Ничего худшего невозможно было и представить.

Чувствуя, как жаркая волна заполняет голову, посол движением руки остановил путаный доклад секретаря посольства.

– Сейф цел? Я имею в виду сейф в моем кабинете.

– Цел, господин посол, цел! – заторопился обрадовать своего шефа, вспотевший от волнения секретарь, который уже распрощался мысленно со своим местом в посольстве. – В целости и в сохранности!

– То есть, особо секретные документы и шифровки?..

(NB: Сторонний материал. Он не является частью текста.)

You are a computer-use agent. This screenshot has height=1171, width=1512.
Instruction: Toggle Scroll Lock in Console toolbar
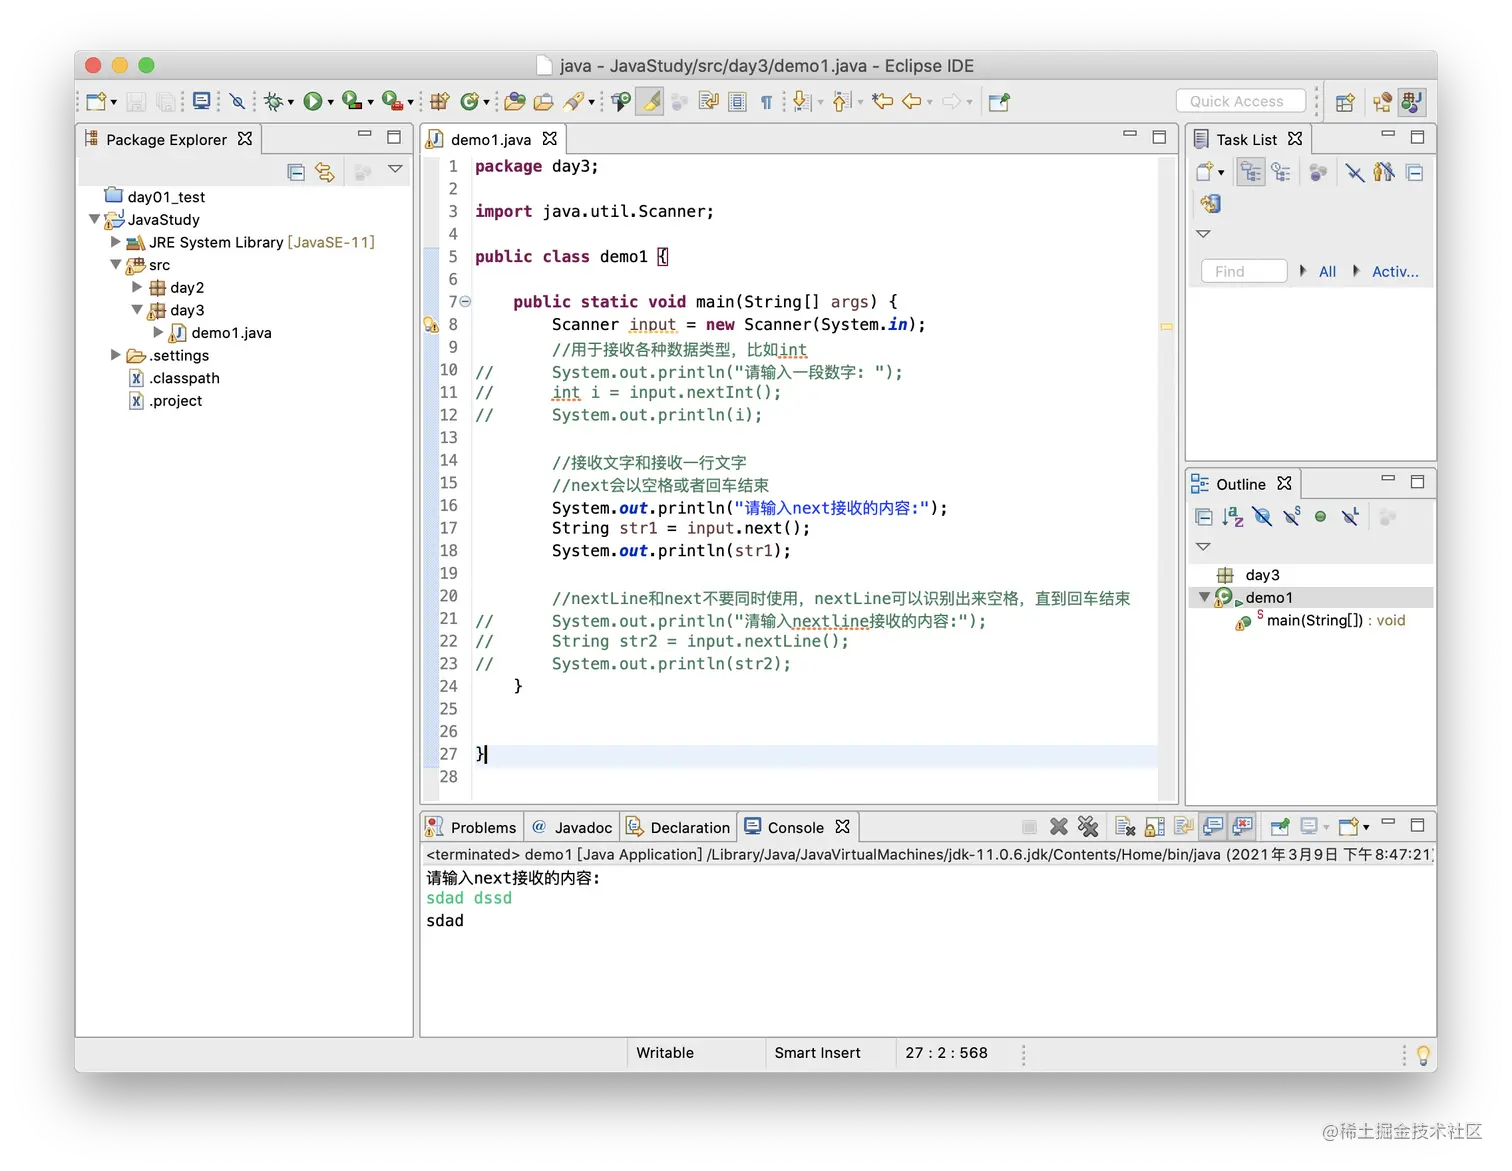[x=1155, y=827]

– Не извольте волноваться, все на месте!

Веря и не веря сказанному, Мартин Андерсен пытался сообразить, как же в таком случае понимать этот налет. Он не первый год верой и правдой служил своей стране, слыл опытным дипломатом и, будучи хорошо осведомленным о теневой стороне международной дипломатии, знал, что подобные вооруженные налеты осуществляются с одной-единственной целью: захватить секретные документы, шифровки и телеграммы государственной важности, чтобы уже на их основании провести враждебную акцию против какой-либо страны. Но если все цело и ни один документ не вывезен за пределы посольства…

– Так что же в таком случае им надо было, налетчикам? – глухим от напряжения голосом спросил он.

– До сих пор понять не могу, – развел руками начинавший оживать секретарь. Неплохо изучивший своего шефа, он сообразил, что самое страшное для него лично уже позади и он не останется без места в посольстве. Его голос стал обретать присущую твердость, и он с нотками успокоения в голосе произнес: – Единственное, что они потребовали, так это выдать им чемоданы господина Одье.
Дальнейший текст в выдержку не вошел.